Yeah, it's quite amazing how none of the models seem to be any "sudo" tokens that could be used to express things normal tokens cannot.

  • nneonneo 2 days ago

    "sudo" tokens exist - there are tokens for beginning/end of a turn, for example, which the model can use to determine where the user input begins and ends.

    But, even with those tokens, fundamentally these models are not "intelligent" enough to fully distinguish when they are operating on user input vs. system input.

    In a traditional program, you can configure the program such that user input can only affect a subset of program state - for example, when processing a quoted string, the parser will only ever append to the current string, rather than creating new expressions.

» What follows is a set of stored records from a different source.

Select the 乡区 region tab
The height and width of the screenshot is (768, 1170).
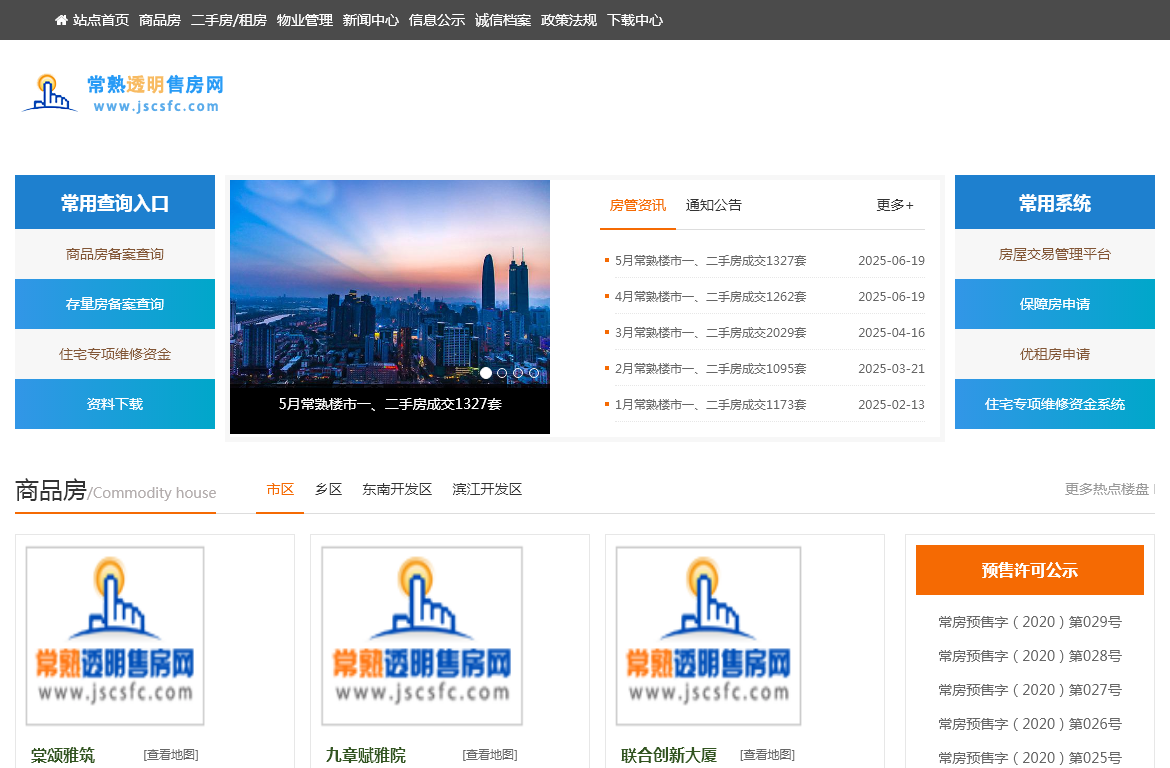tap(328, 489)
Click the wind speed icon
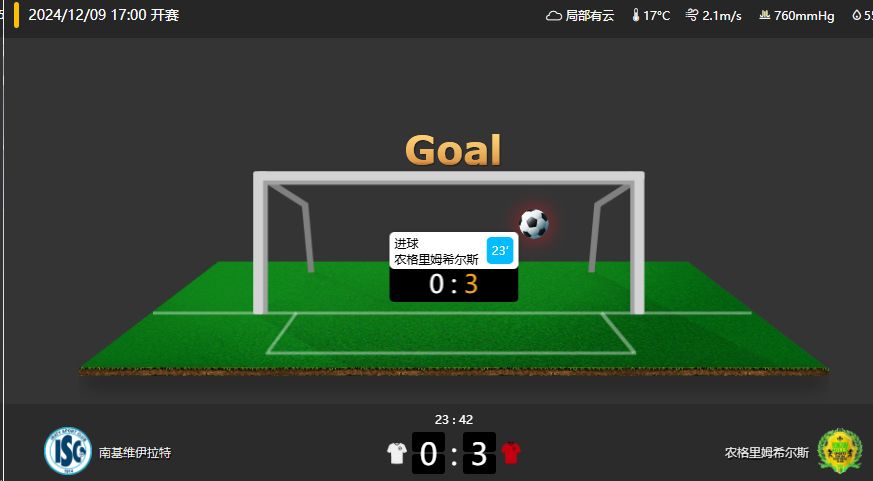Screen dimensions: 873x481 pyautogui.click(x=691, y=15)
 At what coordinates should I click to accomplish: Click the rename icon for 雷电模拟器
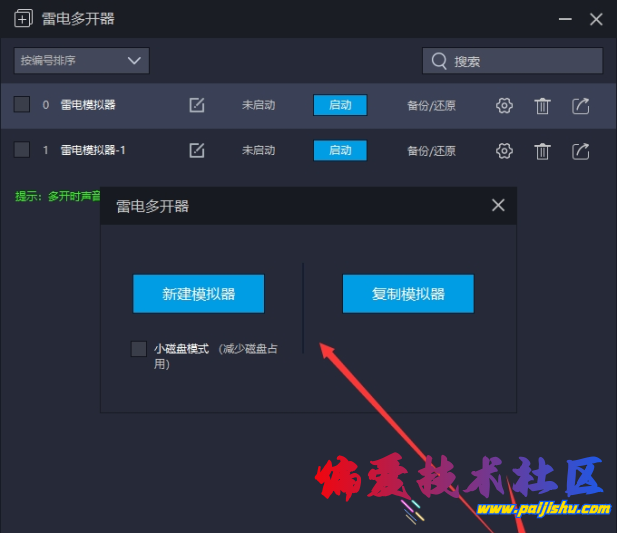pyautogui.click(x=197, y=105)
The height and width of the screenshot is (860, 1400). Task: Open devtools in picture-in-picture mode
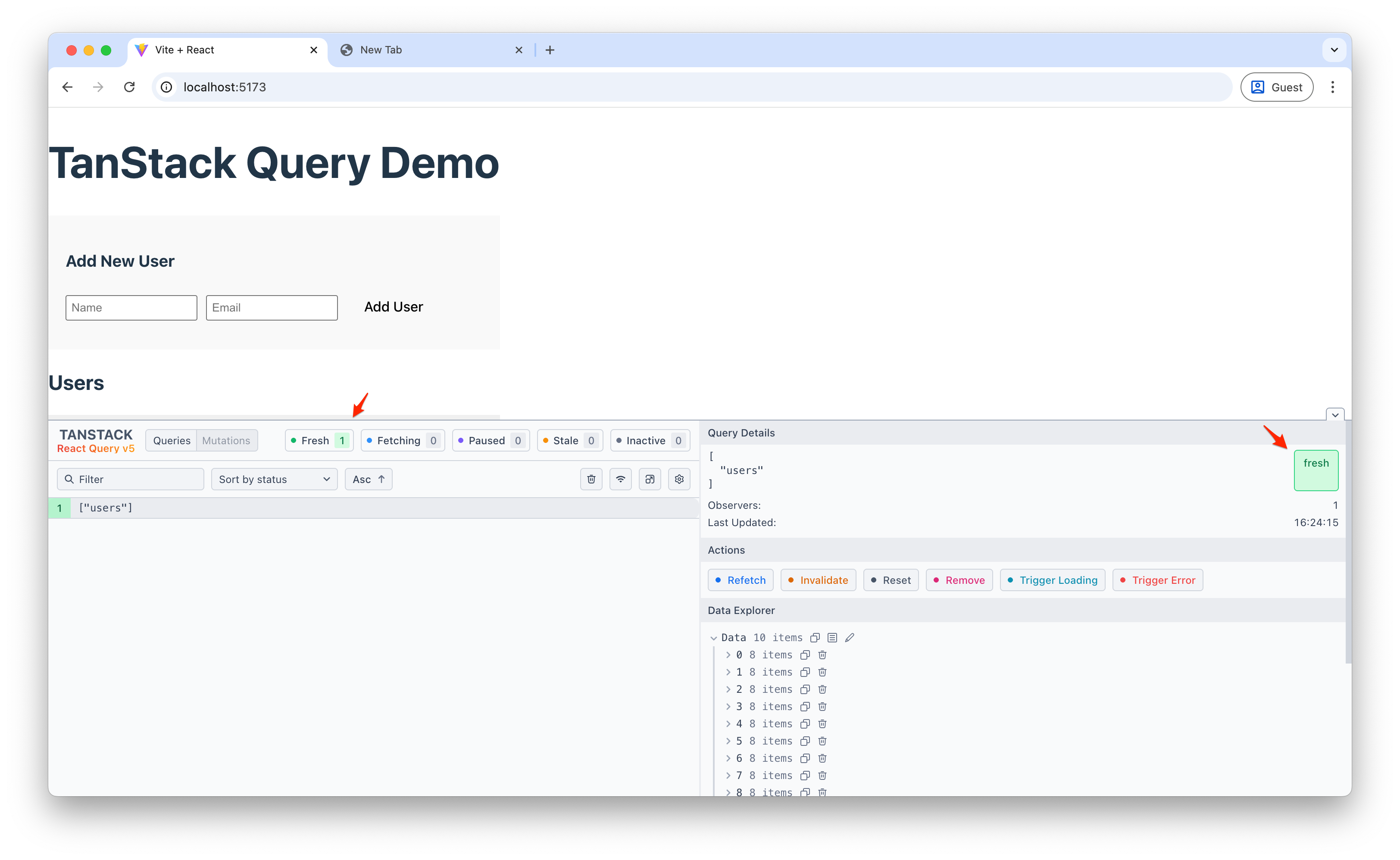pyautogui.click(x=650, y=479)
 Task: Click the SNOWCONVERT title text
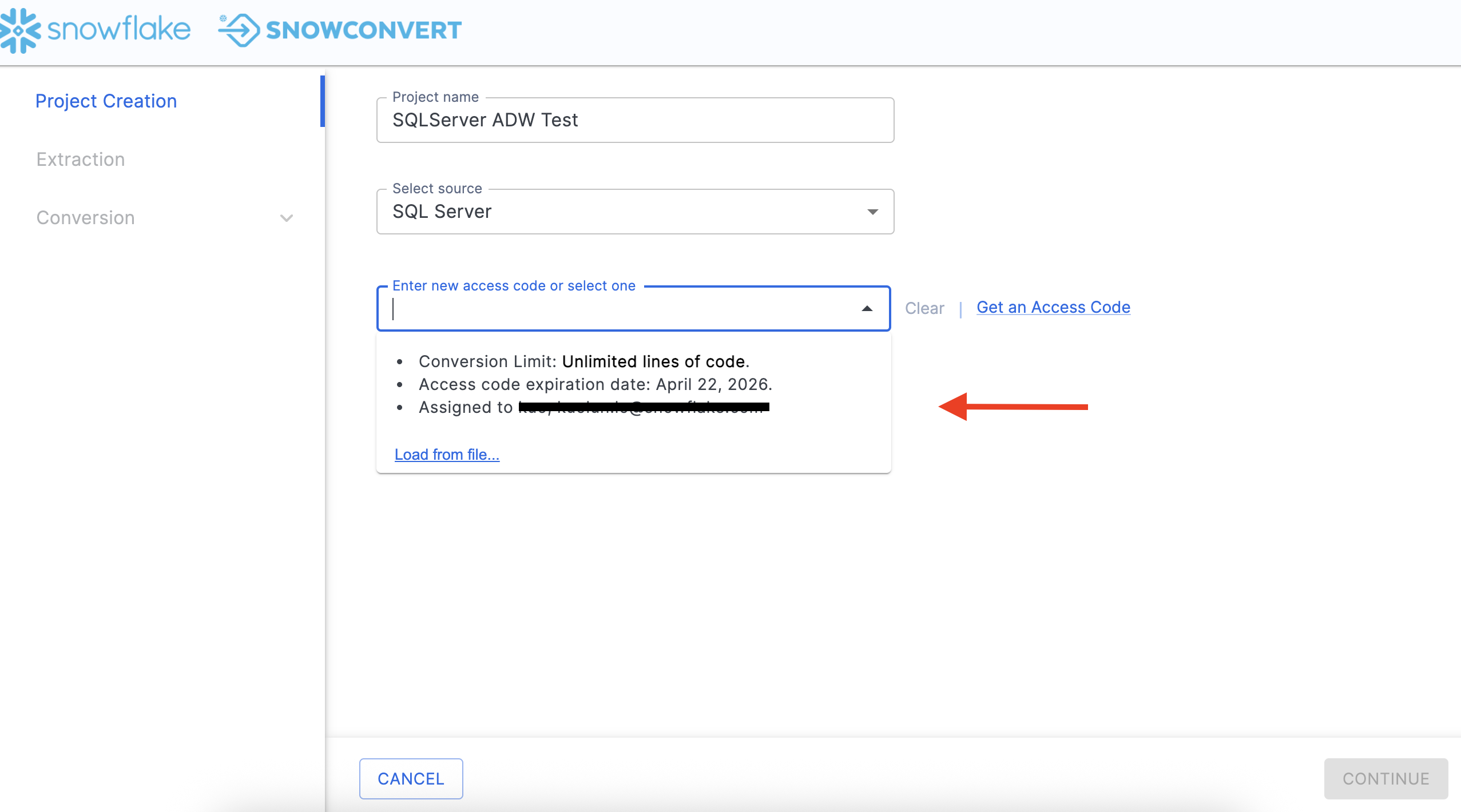(x=364, y=30)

However, with LLMs, user input and system input is all mixed together, such that "user" and "system" input can both affect all parts of the system's overall state. This means that user input can eventually push the overall state in a direction which violates a security boundary, simply because it is possible to affect that state.

    What's needed isn't "sudo tokens", it's a fundamental rethinking of the architecture in a way that guarantees that certain aspects of reasoning or behaviour cannot be altered by user input at all. That's such a large change that the result would no longer be an LLM, but something new entirely.

    • _flux 2 days ago

      I was actually thinking sudo tokens as a completely separate set of authoritative tokens. So basically doubling the token space. I think that would make it easier for the model to be trained to respect them. (I haven't done any work in this domain, so I could be completely wrong here.)

      • kg 2 days ago

        If I understand the problem right, the issue is that even if you have a completely separate set of authoritative tokens, the actual internal state of the model isn't partitioned between authoritative and non-authoritative. There's no 'user space' and 'kernel space' so to speak, even if kernel space happens to be using a different instruction set. So as a result it becomes possible for non-authoritative tokens to permute parts of the model state that you would ideally want to be immutable once the system prompt has been parsed. Worst case, the state created by parsing the system prompt could be completely overwritten using enough non-authoritative tokens.

        I've tried to think of a way to solve this at training time but it seems really hard. I'm sure research into the topic is ongoing though.

        • pixl97 2 days ago

          >but it seems really hard.

          You are in manual breathing mode.

          I think this will be something that's going to be around a long while and take third party watching systems, much like we have to do with people.

    • est 2 days ago

      It's like ASCII control characters and display characters lmao

  • [removed] 2 days ago
    [deleted]
DrewADesign 2 days ago

We have created software sophisticated enough to be vulnerable up social engineering attacks. Strange times.

volemo 3 days ago

It’s serial terminals all over again.

  • [removed] 2 days ago
    [deleted]
pjc50 3 days ago

As you say, the system is nondeterministic and therefore doesn't have any security properties. The only possible option is to try to sandbox it as if it were the user themselves, which directly conflicts with ideas about training it on specialized databases.

But then, security is not a feature, it's a cost. So long as the AI companies can keep upselling and avoid accountability for failures of AI, the stock will continue to go up, taking electricity prices along with it, and isn't that ultimately the only thing that matters? /s

joe_the_user 2 days ago

What lessons have organizations learned about security?

Hire a consultant who can say you're following "industry standards"?

Don't consider secure-by-design applications, keep your full-featured piece of jump but work really hard to plug holes, ideally by paying a third party or better getting your customers to pay ("anti-virus software").

Buy "security as product" software allow with system admin software and when you get a supply chain attack, complain?